The two primary types of services which are made available by a particular network layer and which actually are also useful classifications for many non-technical types of service industries are known as connection-oriented and connectionless communication.
Connection-oriented Services
One of the easiest ways to understand what a connection-oriented protocol is would be to think of a very familiar service upon which it's based: the telephone system. When I pick up the phone, I have an open circuit, and the dial tone carrier signal allows me to connect to a destination of my choosing.

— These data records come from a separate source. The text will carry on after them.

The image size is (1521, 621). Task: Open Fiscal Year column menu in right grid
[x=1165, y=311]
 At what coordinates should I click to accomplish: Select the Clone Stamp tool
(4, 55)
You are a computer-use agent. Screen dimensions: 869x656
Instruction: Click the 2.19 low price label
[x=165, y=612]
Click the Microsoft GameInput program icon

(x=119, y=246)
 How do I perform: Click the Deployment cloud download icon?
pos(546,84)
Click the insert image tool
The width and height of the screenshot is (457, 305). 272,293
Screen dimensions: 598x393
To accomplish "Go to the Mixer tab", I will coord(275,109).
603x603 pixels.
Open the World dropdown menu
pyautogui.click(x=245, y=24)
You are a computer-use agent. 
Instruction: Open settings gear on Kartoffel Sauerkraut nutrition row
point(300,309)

Given valid input parameters, the service:
- Establishes the connection.
- Allows me to utilize the connection.
- Tears down the connection when I'm done using it.
The primary difference between this method and that of a connectionless service is that in a connection-oriented system, all of my communications are taking place on the same transmission channel. On the other hand, with a connectionless service, all transmissions are independently routed, and perhaps re-assembled in some order at the other end -- the service in between has no inherent responsibility for ensuring ordinality -- it need only assure that each transmission gets delivered from its source to its destination.
Connectionless Services
A good analogy for a connectionless service is the process of sending letters through the postal system. Each transmission (the "letter") contains the full destination address and is processed independent of related messages. As described above, the service has only to ensure that each reaches its host within certain time parameters. Unlike a connection-oriented service, the system has free reign on what happens enroute between the sender and receiver:
- a message can be delayed to ensure another arrives first.

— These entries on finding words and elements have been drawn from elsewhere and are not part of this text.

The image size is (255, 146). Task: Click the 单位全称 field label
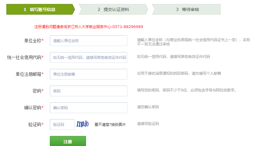click(33, 41)
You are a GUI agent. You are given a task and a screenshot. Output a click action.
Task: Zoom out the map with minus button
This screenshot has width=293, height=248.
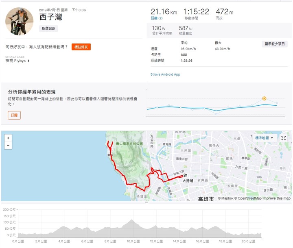pyautogui.click(x=8, y=145)
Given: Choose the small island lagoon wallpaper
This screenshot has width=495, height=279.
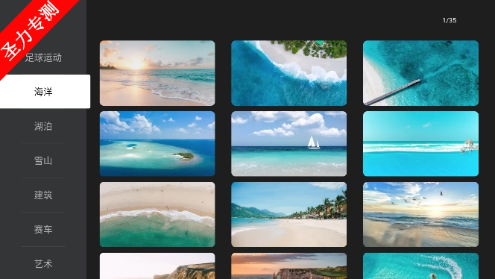Looking at the screenshot, I should click(x=157, y=144).
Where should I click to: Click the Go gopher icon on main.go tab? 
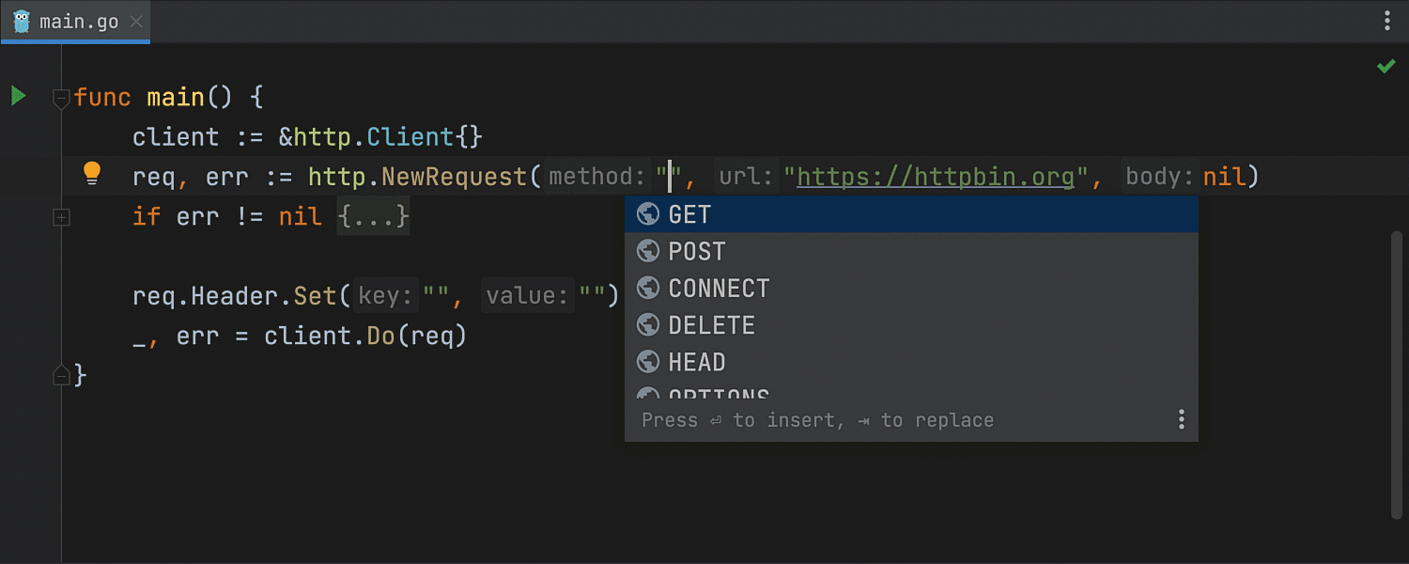pyautogui.click(x=22, y=21)
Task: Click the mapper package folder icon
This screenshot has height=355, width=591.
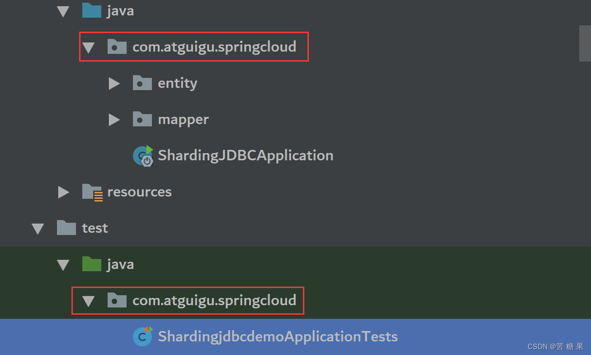Action: (x=142, y=119)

- widely different channels of communication can be used for transmitting messages.
- a message can be handed off to a trusted third party in the distribution network.

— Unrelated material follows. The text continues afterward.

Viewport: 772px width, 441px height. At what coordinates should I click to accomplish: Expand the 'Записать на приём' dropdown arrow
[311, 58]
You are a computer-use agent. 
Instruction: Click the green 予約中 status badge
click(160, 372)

- a message can be intercepted by a third party, copied or logged, and passed on to the intended receiver.
These operations are basically impossible for a connection-oriented service.
Types of Services Available in TCP/IP and OSI:
The OSI Reference Model provides for both connection-oriented and connectionless communication at the network level. However, it supports only connection-oriented communication at the Transport layer. It became obvious after the initial design of OSI that allowing both types of traffic at the transport layer was important even though it violated the idea of data abstraction which were central to the design of OSI.
TCP/IP, on the other hand, supports only connectionless traffic at the Network layer, but supports both modes in the Transport layer. This allows for simple request-response protocols to be easily implemented, though it complicates things somewhat for the user. At the Transport level, TCP, the Transmission Control Protocol (a connection-oriented service) as well as UDP, the Universal Datagram Protocol (a connectionless service) are provided.
Quality of Service
Reliability of connections achieved through connectionless and connection-oriented protocols is another major concern. All protocols are not created equal, and sacrifices in reliability can be made in exchange for greater speed, or vice versa. Often the trade-offs are worth it, assuming that we're attempting to fit our task intelligently into the capacities of the protocol.
Sometimes it's necessary for a "handshake" process to occur, especially if we need to authenticate each piece of traffic from a sender, but in many cases (such as streaming video), the performance hit involved is simply unacceptable. Not all applications require connections, and it's naive to think of either protocol as superior to the other.
In certain cases, it's not even necessary to ensure that a message gets sent, so long as the chance that it was received is high enough (think of the high-volume email transmissions of spammers). Consider how difficult and time-consuming it would be if each spam message had to be acknowledged by the receiver and tracked by the spammer!
sources:
- Tannenbaum, Andrew Computer Networks: Third Edition Prentice-Hall 1996.